Contacts: Nikki Dictson, 979-575-4424, firstname.lastname@example.org
Cherrie Curtis, 903-628-6702, Cherrie.Curtis@ag.tamu.edu
Mike Buttram, 902-278-4069, email@example.com
TEXARKANA–The Texas Water Resources Institute’s Texas Riparian and Stream Ecosystem Education Program will host a free workshop from 8 a.m.-4 p.m. Jan. 31 in Texarkana for area residents interested in land and water stewardship in the Sulphur River Basin watershed.
The morning session will be at the Truman Arnold Student Center of Texarkana College, 2500 N. Robinson Road. The afternoon session will include a walk and presentations along the river near the center.
The workshop is co-hosted by the Texas A&M AgriLife Extension Service in Bowie County and the Sulphur River Basin Authority.
According to Dr.
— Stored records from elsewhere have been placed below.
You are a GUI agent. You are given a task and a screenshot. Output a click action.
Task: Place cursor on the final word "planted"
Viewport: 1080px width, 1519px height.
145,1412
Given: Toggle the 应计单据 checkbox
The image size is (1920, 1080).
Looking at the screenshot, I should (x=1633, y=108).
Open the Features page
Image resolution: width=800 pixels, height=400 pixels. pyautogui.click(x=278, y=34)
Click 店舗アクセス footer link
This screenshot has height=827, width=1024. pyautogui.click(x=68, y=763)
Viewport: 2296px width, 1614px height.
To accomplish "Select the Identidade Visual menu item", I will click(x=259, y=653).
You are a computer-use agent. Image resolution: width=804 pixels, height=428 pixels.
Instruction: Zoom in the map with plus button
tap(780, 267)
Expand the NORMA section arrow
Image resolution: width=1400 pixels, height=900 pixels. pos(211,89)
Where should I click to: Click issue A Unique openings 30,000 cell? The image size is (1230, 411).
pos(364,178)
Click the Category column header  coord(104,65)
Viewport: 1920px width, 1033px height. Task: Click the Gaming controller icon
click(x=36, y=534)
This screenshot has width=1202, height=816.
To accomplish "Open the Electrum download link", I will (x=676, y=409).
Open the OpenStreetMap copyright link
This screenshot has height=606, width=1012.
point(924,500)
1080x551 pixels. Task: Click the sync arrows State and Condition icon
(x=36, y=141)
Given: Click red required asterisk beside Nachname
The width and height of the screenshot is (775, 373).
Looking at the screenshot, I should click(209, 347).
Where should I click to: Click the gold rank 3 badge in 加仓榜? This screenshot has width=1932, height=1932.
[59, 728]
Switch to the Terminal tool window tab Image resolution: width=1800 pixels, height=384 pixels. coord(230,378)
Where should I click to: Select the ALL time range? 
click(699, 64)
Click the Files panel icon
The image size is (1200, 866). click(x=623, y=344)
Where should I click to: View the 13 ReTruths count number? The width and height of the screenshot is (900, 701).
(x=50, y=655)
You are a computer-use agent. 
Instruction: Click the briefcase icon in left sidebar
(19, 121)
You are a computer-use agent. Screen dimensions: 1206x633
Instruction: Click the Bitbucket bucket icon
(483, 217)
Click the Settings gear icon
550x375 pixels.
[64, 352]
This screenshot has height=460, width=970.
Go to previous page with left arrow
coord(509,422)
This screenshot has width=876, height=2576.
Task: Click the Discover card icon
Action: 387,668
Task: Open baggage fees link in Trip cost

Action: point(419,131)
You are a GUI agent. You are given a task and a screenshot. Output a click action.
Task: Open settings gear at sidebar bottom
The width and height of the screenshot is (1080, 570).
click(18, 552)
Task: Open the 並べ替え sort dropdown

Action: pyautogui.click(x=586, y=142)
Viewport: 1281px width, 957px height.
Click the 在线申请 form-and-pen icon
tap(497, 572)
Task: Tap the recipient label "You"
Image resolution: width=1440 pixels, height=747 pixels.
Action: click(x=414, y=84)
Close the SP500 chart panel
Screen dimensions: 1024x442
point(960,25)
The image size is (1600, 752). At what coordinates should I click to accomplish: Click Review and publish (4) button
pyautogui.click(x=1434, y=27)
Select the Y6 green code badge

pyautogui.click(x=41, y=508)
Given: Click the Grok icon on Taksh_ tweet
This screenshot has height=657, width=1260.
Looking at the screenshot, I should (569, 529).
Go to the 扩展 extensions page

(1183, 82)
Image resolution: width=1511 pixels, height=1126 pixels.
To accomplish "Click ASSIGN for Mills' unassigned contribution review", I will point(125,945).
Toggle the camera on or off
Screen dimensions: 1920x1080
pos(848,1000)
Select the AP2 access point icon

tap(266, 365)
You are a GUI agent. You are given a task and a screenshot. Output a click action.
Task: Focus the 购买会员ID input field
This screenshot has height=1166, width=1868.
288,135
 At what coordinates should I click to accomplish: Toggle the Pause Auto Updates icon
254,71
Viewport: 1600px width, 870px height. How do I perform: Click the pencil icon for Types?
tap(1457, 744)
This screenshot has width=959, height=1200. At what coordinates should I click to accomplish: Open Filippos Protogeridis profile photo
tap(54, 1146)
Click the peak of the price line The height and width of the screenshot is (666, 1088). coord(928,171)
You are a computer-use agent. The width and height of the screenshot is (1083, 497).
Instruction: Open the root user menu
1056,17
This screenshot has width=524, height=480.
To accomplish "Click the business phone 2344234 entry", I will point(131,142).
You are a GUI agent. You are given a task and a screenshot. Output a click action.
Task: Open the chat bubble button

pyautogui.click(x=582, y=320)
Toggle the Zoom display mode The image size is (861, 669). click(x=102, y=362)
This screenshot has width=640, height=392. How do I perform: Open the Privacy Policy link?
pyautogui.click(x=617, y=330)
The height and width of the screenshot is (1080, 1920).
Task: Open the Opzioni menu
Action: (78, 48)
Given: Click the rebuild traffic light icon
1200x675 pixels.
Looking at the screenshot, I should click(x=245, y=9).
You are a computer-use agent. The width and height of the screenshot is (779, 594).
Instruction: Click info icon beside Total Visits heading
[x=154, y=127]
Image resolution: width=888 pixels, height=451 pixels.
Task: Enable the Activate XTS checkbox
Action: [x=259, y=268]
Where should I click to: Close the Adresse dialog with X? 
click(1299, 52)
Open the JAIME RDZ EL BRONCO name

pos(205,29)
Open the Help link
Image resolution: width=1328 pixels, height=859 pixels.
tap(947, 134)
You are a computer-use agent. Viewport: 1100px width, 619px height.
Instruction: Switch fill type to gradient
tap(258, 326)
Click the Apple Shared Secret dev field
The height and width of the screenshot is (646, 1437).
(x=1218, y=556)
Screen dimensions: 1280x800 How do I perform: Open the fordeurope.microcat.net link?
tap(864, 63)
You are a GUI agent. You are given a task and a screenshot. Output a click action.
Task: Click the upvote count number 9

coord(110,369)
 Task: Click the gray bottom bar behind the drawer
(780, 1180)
Mike Buttram of the Sulphur River Basin Authority’s Clean Rivers Program, Texarkana, the Sulphur River basin lies within 11 counties in northeast Texas and drains an area of 3,558 square miles.
Nikki Dictson, AgriLife Extension program specialist, College Station, said the workshop will focus on the nature and function of stream and riparian zones as well as the benefits and economic impacts from proper functioning riparian systems.
“Riparian areas – the green vegetated land area adjacent to the bank of a stream, creek, bayou, river or lake – are unique and important ecosystems that provide many benefits including habitat and forage,” Dictson said. “The goal of the workshop is for participants to better understand riparian and watershed processes, the benefits of healthy riparian areas and what resources are available to prevent degradation while improving water quality.”
Workshop presentations will be given by representatives of the Texas Water Resources Institute, Sulphur River Basin Authority, U.S. Department of Agriculture’s Natural Resources Conservation Service, AgriLife Extension, Texas Parks and Wildlife Department, and the Texas A&M Forest Service.
All attendees must RSVP by Jan. 27 to Dictson at 979-458-5915 or firstname.lastname@example.org, or online at http://texasriparian.org/trainings/upcoming-training-locations/.
The program will include a lunchtime presentation. The river authority is providing a free meal or participants may bring their own lunch.
Dictson said they are able to offer the workshop without cost thanks to program funding provided through a Clean Water Act nonpoint source grant from the Texas State Soil and Water Conservation Board and the U.S. Environmental Protection Agency.
Cherrie Curtis, AgriLife Extension agent for Bowie County, said participants will receive a certificate of completion and appropriate continuing education unit certificates at the conclusion of the training.
The workshop offers many types of continuing education units, including three units — two general and one integrated pest management — for Texas Department of Agriculture pesticide license holders. Foresters and professional loggers can receive six hours from the Texas Forestry Association and six hours from the Society of American Foresters. It offers one unit from the Texas Water Resources Institute, seven credits from Texas Floodplain Management Association, seven hours for Certified Crop Advisors, seven hours from the Texas Board of Professional Land Surveying and six hours for Texas Nutrient Management Planning specialists.
The program may also be used for continuing education units for professional engineers.The riparian education program is managed by the Texas Water Resources Institute, part of Texas A&M AgriLife Research, AgriLife Extension and the College of Agriculture and Life Sciences at Texas A&M University.